Open ArrogantGao opened 1 year ago
Is it possible that the issue is related to CuStream? Because CUDA.synchronize() function takes CuStream as the input argument. Maybe you need to pass CUDA.jl CuStream to the C code.
In your current code, the stream id seems to be the default value 0.
julia> @time (mul!(b, a, a); CUDA.synchronize(CUDA.context()))
0.093036 seconds (2 allocations: 48 bytes)
This one works. Using the CuContext
as the input will synchronize all streams in the context, which is a heavy API.
It would be great if the stream id can be an input.
The current benchmark in the RAEDME does not look good. When we read benchmark, we always read the min-time, because it reflects the true performance.
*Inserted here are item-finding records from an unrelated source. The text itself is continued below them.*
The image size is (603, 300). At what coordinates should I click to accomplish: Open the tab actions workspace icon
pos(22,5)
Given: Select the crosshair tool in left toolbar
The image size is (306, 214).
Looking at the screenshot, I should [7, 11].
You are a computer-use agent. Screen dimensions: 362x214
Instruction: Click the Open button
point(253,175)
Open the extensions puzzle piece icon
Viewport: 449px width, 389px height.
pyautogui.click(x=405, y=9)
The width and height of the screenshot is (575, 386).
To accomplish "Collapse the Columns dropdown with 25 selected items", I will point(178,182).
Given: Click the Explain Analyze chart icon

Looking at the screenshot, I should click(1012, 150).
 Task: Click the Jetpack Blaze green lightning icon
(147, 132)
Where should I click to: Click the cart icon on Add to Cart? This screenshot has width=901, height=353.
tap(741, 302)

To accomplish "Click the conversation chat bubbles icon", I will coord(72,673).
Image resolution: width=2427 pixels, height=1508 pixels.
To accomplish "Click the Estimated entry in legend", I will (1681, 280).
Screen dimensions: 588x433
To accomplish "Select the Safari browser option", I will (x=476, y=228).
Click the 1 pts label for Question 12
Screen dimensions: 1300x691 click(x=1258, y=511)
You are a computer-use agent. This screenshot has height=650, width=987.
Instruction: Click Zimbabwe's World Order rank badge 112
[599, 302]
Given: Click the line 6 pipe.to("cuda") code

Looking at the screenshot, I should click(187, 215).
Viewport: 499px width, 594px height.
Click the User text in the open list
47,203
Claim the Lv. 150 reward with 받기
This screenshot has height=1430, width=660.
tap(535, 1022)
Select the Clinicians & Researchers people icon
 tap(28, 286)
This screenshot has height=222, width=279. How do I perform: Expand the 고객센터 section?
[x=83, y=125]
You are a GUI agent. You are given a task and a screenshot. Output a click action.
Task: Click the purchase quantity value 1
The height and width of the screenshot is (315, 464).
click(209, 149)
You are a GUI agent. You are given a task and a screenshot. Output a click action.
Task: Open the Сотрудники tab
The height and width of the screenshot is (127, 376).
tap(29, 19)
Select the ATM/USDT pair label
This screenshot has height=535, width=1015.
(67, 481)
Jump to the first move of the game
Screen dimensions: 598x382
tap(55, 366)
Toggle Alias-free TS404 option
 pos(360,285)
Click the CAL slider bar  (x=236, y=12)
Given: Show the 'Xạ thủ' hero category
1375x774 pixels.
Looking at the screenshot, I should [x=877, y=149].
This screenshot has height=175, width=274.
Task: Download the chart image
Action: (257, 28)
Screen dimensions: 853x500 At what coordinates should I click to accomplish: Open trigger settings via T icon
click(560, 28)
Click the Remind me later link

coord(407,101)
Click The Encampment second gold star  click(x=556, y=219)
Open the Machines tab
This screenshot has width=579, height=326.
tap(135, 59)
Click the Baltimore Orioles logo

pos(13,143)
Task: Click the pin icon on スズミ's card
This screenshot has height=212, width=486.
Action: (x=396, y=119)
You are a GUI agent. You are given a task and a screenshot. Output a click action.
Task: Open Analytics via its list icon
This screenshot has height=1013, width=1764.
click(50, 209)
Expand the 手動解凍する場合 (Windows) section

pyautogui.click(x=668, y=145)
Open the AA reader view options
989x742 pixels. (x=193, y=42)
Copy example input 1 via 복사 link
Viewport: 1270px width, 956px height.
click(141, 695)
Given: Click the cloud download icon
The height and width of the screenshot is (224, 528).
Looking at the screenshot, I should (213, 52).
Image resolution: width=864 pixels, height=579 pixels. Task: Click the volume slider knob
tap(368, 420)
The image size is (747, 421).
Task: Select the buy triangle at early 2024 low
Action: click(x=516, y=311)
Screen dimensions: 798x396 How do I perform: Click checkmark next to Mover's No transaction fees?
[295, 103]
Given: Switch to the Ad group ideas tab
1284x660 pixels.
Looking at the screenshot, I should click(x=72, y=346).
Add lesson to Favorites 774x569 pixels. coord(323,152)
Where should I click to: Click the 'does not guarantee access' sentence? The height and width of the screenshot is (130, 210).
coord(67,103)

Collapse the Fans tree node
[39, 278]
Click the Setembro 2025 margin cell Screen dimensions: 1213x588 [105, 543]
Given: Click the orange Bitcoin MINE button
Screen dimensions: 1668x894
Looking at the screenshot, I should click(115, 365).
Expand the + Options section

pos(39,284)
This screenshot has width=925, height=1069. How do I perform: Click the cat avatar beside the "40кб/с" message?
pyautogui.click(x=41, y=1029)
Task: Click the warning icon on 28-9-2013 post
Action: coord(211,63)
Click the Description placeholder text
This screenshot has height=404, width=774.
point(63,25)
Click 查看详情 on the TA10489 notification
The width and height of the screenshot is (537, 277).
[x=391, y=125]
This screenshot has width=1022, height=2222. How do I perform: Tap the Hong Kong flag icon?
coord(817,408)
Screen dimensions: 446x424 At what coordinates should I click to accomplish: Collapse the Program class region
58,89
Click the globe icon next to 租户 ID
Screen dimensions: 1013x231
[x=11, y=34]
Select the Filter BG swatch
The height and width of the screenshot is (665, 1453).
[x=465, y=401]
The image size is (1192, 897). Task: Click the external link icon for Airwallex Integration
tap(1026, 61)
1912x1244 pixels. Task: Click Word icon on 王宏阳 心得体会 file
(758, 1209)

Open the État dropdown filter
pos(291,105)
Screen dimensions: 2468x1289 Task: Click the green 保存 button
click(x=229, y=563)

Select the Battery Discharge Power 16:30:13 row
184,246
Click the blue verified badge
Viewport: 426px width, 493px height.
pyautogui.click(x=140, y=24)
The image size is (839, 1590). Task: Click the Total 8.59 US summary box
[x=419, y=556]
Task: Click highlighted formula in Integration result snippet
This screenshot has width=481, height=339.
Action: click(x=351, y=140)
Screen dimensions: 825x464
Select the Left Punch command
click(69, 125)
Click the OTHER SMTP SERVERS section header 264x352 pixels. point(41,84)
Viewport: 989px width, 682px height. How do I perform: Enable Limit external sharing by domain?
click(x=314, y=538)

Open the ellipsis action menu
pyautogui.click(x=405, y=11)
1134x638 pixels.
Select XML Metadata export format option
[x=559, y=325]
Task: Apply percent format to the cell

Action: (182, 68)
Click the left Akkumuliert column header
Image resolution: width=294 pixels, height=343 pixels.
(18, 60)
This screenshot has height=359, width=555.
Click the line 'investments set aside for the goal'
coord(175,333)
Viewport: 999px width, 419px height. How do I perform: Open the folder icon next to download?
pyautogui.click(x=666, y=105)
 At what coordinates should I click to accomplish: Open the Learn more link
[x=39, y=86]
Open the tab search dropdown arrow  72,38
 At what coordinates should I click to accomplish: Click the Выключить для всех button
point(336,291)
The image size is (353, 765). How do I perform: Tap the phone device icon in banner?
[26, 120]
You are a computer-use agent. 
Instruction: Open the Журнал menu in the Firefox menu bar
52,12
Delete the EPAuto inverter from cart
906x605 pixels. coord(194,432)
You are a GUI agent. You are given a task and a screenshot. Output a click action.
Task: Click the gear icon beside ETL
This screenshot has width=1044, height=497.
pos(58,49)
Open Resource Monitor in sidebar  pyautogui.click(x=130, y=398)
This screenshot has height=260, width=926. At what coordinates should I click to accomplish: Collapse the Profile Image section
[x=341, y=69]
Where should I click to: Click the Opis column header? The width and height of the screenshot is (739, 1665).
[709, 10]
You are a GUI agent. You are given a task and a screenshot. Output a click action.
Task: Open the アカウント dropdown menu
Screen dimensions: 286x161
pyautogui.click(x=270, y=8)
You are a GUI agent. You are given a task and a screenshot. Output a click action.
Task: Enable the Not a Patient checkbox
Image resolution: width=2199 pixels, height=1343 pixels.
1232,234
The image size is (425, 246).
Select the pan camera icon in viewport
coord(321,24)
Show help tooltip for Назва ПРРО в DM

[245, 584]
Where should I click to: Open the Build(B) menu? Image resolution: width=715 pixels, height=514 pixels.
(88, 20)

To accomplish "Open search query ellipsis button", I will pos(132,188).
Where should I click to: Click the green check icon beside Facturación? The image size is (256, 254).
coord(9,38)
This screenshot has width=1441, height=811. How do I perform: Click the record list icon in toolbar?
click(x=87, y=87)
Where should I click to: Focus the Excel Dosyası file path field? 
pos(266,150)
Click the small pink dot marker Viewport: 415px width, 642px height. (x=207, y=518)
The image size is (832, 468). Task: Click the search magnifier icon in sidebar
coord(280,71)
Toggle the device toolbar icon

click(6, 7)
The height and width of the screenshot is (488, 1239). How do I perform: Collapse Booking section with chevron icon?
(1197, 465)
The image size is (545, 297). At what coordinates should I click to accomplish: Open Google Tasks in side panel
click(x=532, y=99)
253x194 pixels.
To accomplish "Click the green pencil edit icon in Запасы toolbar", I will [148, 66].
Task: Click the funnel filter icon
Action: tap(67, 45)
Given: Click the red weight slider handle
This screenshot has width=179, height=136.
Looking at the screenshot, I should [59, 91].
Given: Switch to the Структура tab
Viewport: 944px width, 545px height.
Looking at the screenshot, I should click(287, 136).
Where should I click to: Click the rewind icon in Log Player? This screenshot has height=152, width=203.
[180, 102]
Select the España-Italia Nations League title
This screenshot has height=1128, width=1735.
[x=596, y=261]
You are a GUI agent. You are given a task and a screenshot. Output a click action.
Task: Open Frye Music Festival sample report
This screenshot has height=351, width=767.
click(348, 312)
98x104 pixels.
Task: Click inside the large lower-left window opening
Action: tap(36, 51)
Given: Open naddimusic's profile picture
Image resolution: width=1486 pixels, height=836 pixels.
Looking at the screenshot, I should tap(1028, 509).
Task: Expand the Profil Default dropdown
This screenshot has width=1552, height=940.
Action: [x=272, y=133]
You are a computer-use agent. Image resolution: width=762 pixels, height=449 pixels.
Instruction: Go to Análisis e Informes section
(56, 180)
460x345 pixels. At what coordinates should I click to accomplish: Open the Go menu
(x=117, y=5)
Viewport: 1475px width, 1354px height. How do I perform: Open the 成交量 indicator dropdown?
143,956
julia> using CuTropicalGEMM
julia> @benchmark CUDA.@sync $a * $a
BenchmarkTools.Trial: 93 samples with 4 evaluations.
Range (min … max): 6.653 μs … 158.961 ms ┊ GC (min … max): 0.00% … 0.00%
Time (median): 13.535 ms ┊ GC (median): 0.00%
Time (mean ± σ): 13.499 ms ± 15.867 ms ┊ GC (mean ± σ): 0.00% ± 0.00%
█
▄▁▁▁▁▁▁▁▁▁▁▁▁▁▁▁▁▁▁▁▁▁▁▁▁▁▁▁▁▁▁▁▁▁▁▁▁▁▁▁▁▁▁▁▁▁▁▁▁▁▁▁▁▁▁▁▁▁▁█ ▁
6.65 μs Histogram: frequency by time 13.5 ms <
Memory estimate: 256 bytes, allocs estimate: 7.
BenchmarkTools are not working correctly:
Comparing to results directly from the C-CUDA tests, the result of
@ benchmark
is correct.